─── INPUT DATA
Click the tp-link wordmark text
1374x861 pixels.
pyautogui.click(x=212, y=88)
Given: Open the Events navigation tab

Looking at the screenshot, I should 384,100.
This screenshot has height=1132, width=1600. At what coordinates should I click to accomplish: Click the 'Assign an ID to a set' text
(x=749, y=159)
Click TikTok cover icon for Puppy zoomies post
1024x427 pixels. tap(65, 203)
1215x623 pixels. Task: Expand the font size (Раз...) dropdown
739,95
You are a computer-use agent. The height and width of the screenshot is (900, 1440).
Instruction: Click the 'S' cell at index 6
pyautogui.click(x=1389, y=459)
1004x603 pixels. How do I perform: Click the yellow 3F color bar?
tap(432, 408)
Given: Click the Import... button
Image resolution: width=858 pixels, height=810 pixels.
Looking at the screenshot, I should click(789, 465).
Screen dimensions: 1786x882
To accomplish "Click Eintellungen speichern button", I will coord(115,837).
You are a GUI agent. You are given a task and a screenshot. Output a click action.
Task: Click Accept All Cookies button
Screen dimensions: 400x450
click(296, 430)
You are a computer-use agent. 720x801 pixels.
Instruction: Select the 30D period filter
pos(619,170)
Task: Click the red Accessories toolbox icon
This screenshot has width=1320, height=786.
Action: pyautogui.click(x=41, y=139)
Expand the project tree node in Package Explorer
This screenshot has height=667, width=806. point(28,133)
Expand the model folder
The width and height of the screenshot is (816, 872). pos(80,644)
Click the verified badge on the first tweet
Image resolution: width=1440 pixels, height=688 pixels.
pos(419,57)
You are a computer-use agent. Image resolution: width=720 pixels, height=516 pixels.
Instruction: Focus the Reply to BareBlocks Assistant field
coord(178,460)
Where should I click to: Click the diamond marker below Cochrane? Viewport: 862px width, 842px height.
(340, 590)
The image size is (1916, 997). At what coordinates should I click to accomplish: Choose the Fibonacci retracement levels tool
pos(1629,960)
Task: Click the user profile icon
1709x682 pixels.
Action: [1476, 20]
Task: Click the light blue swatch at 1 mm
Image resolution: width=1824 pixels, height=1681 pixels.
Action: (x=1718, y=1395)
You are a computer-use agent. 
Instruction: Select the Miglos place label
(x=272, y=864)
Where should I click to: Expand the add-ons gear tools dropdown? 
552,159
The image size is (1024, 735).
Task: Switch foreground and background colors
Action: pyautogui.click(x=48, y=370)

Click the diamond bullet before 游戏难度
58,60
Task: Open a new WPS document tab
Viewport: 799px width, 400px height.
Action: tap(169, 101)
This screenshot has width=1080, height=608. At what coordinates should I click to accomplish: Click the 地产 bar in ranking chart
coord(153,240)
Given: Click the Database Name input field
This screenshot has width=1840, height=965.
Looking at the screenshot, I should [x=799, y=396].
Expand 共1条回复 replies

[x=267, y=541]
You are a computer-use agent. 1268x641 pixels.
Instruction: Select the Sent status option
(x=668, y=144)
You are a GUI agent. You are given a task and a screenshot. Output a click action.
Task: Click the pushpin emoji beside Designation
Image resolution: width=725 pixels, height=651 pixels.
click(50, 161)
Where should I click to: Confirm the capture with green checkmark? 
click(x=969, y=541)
──────
Starting at the line that contains "Where should I click to: Confirm", print every line through the end of the listing, word for word. Leave out all the rest.

Where should I click to: Confirm the capture with green checkmark? 
click(x=969, y=541)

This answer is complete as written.